医療や介護現場で耳にするストーマとは、便や尿を排泄するために腹部につくられる排泄口のことを指し、人工肛門とも呼ばれています。
ストーマは、大腸や小腸といった消化管や、尿路が病気によって回復困難な状態になった場合に手術によって設けます。
ストーマが必要になる病気としては、主に腸や膀胱の癌をはじめ、炎症性腸疾患や出生異常などが挙げられ、病気の程度によって、ストーマをつける期間が一時的なものか、永続的なものになるのかが決まります。

ちなみに、ストーマは人工的に作られますが、機械が使われるわけではありません。
本人の腸や尿管を直接お腹の外に出すといった形で、腹部に排泄口を作ります。
そのため、ストーマの出口は粘膜特有の赤い色をしており、一見すると痛そうに見えますが、ストーマには神経が通っていないため、痛みを感じることはほとんどありません。
ただし、ストーマを正常に機能させたり、衛生状態を保ったりするためには、日常的なケアが必要になり、その点がストレスになっている人は少なくないようです。

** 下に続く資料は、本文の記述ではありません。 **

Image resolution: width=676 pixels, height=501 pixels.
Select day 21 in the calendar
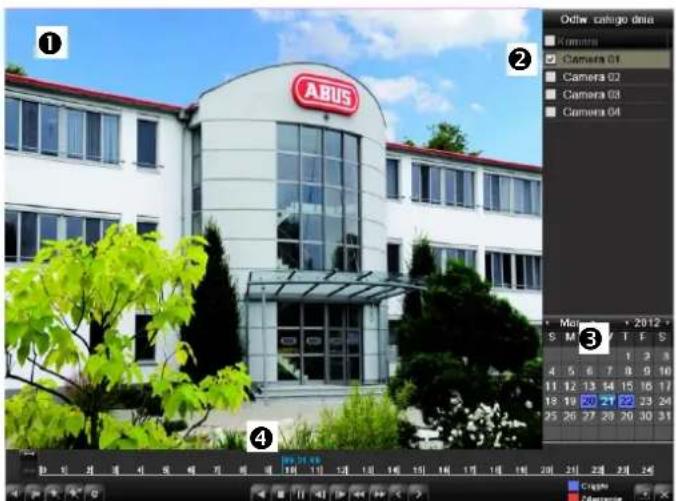(605, 402)
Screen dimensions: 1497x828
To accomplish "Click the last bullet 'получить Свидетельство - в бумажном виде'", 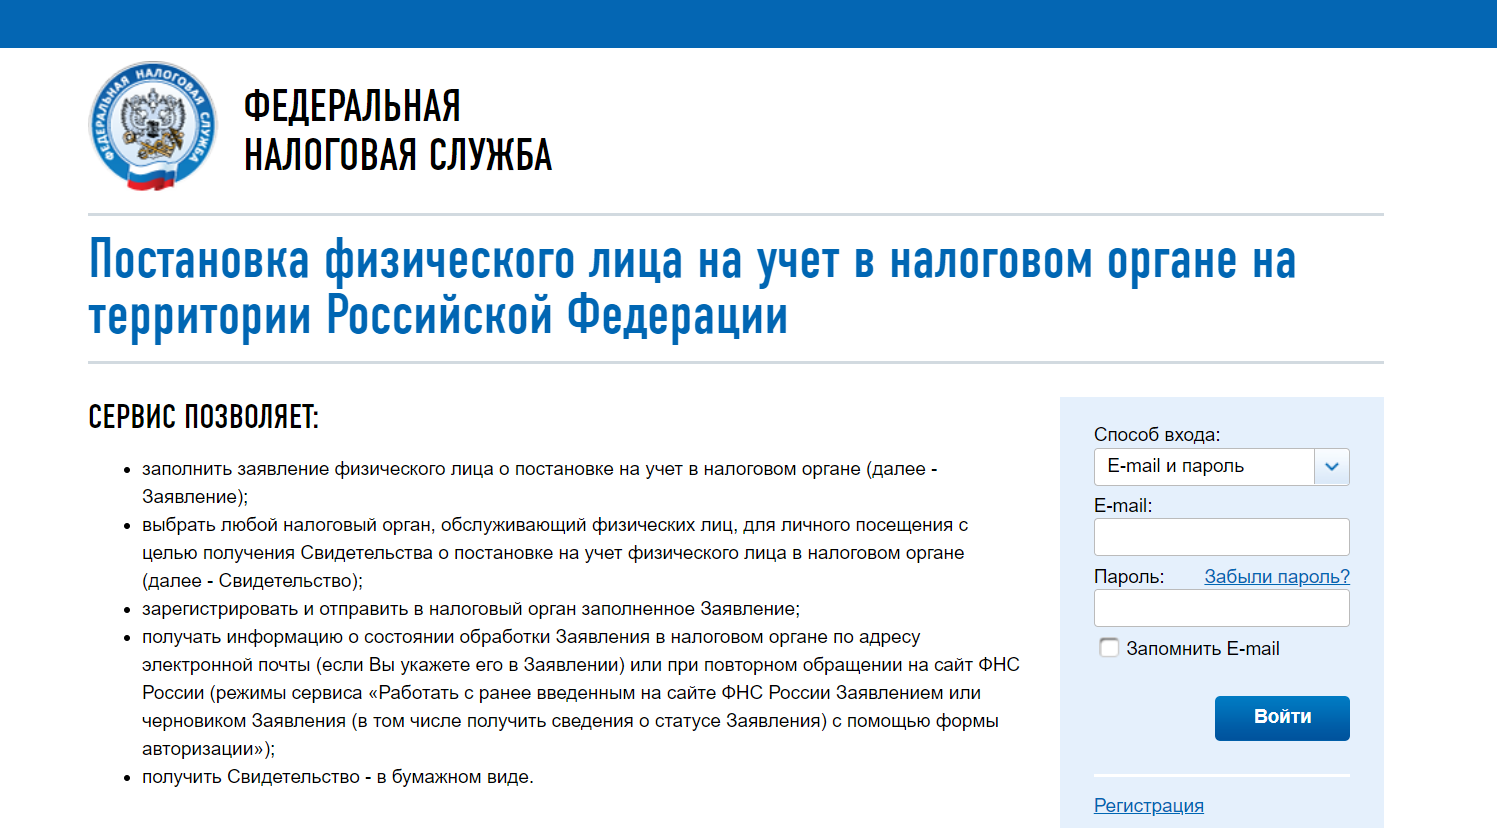I will 337,777.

ストーマケアでは、面板とストーマ袋からできている装具の交換が欠かせません。
面板は、ストーマ袋を体に装着するためのもので、交換するときには、ぬるま湯で皮膚を洗い流し、皮膚の状態を確認するなどのケアが必要になります。
また、ストーマにはパウチと呼ばれる排泄物を溜めるための袋を取り付け、袋に排泄物やガスが3分の1~半分程度溜まったら、それを取り除きます。
ちなみに、パウチは3~4日に一回程度交換が必要であり、医療や介護の現場では、それをサポートすることも仕事の一つになっています。